Gen X and Baby Boomers (born between 1946-1964) had made the most significant cuts in discretionary spending, at 67% and 79%, respectively. Four in 10 Baby Boomers (41%) expect an increase in bills and loans, while both Millennials (1981-1995) and Gen Z (1996-2012) intended to increase contributions to retirement funds and investments, reflecting a generational pivot towards securing long-term financial stability.

Earlier this week, Lee Bromfield, Chief Executive of FNB Insure said that one common behavioral trend that they had observed year-on-year was that when consumers were faced with immense financial pressure, they often either skip paying insurance premiums for certain months or cancel their policy, hoping to take it up later when their financial situation improves.

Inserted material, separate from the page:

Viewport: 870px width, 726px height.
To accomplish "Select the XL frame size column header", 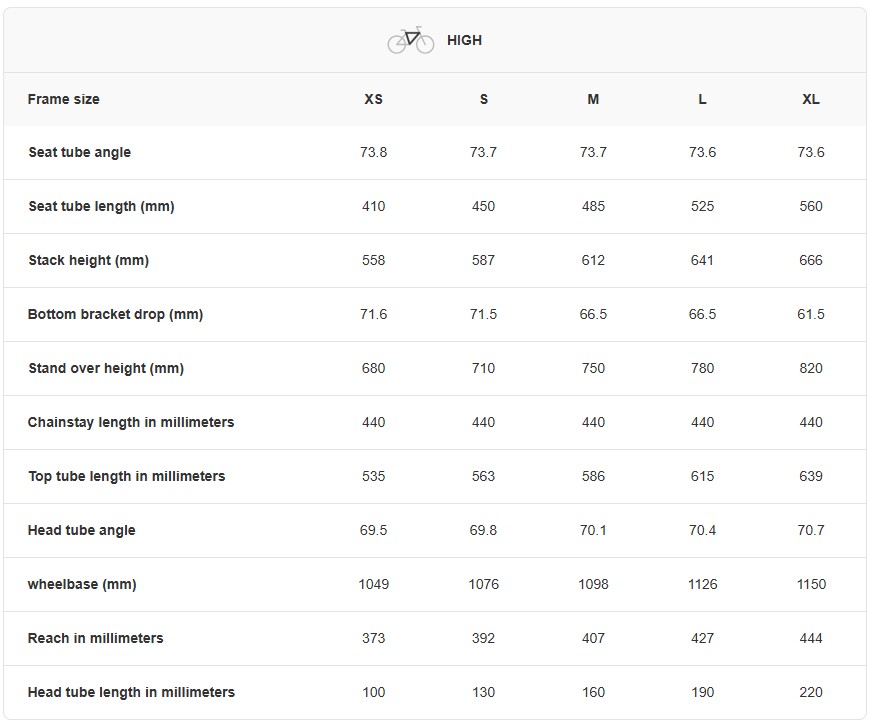I will coord(811,99).
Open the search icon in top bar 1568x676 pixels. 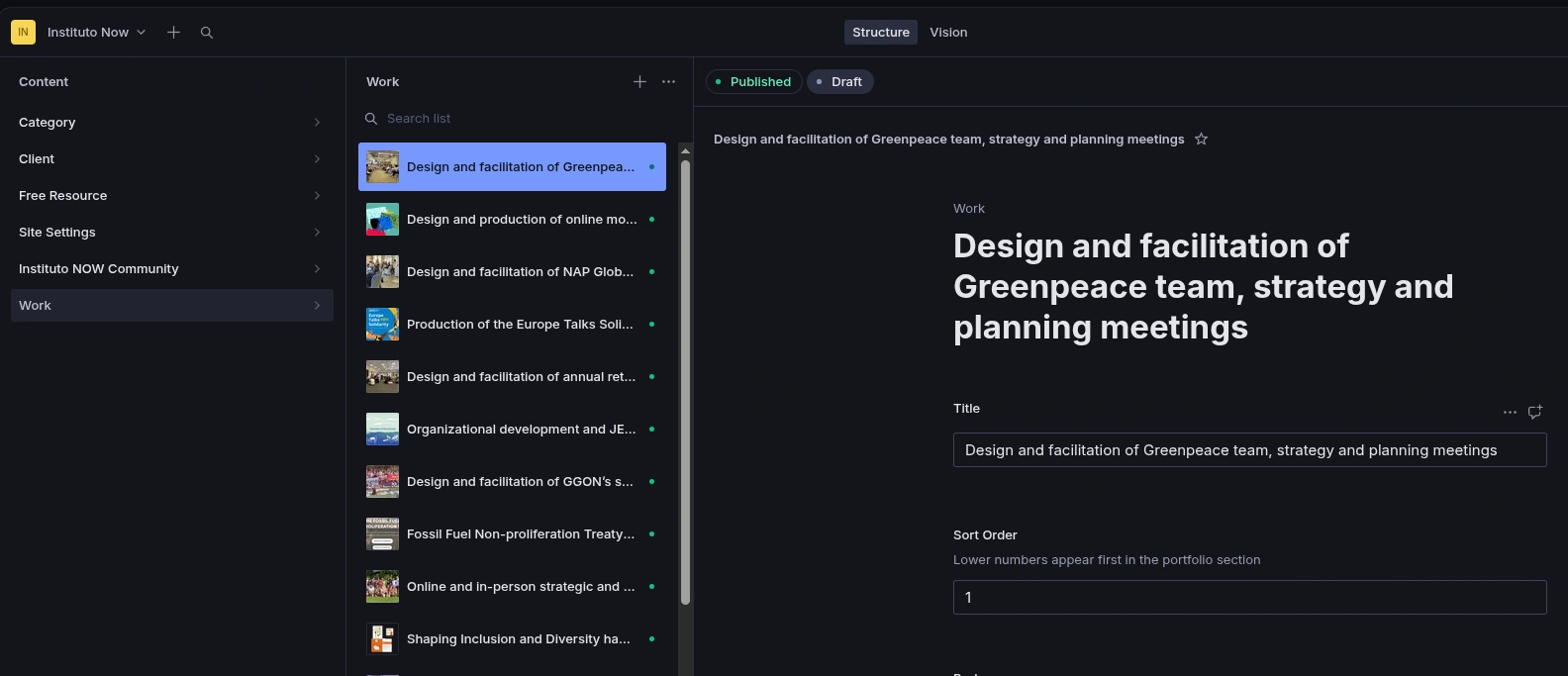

An overwhelming 89% of South African consumers were said to recognise the importance of access to credit and lending products for achieving their financial goals. This sentiment was particularly prevalent among younger generations. However, only a third (34%) believed they had sufficient access to credit, with only 31% of Gen Z consumers believing their access to credit was sufficient.

Despite these concerns, only a third of consumers planned to apply for new or refinance existing credit in the coming year, with 29% planning to apply for a personal loan and 28% for a new credit card. Nearly half of those who intended to apply for credit or refinance abandoned their plans, due to the high cost of new credit (35%), fear of rejection due to income or employment status (26%) and finding alternative funding sources (23%).

Regarding credit monitoring habits, the data revealed a stark contrast among consumers as while 92% of consumers believed keeping track of their credit reports was crucial to effective financial management, only 50% did so at least monthly, and 21% never checked their credit reports at all. Nearly half (48%) believed their credit scores would improve if businesses used non-standard data such as rental payments, gym membership payments, or buy now, pay later (BNPL) services to help calculate their scores.

Digital fraud remained an issue for South African consumers, with just over half (57%) reporting they have been the target of fraud schemes in the last quarter. Of those, 9% fell prey to a scam. The most prevalent type of fraud attempts were money/gift card scams (37%), phishing schemes (where fraudsters try and get personal information through fraudulent emails, websites, or social media platforms, 36%), and smishing (using text messages to trick recipients into divulging personal information, 32%).

Sun said that overall, it was clear that consumers were at risk of falling victim to scams. "This indicates a significant need for stronger security measures and robust fraud prevention strategies in the digital space.”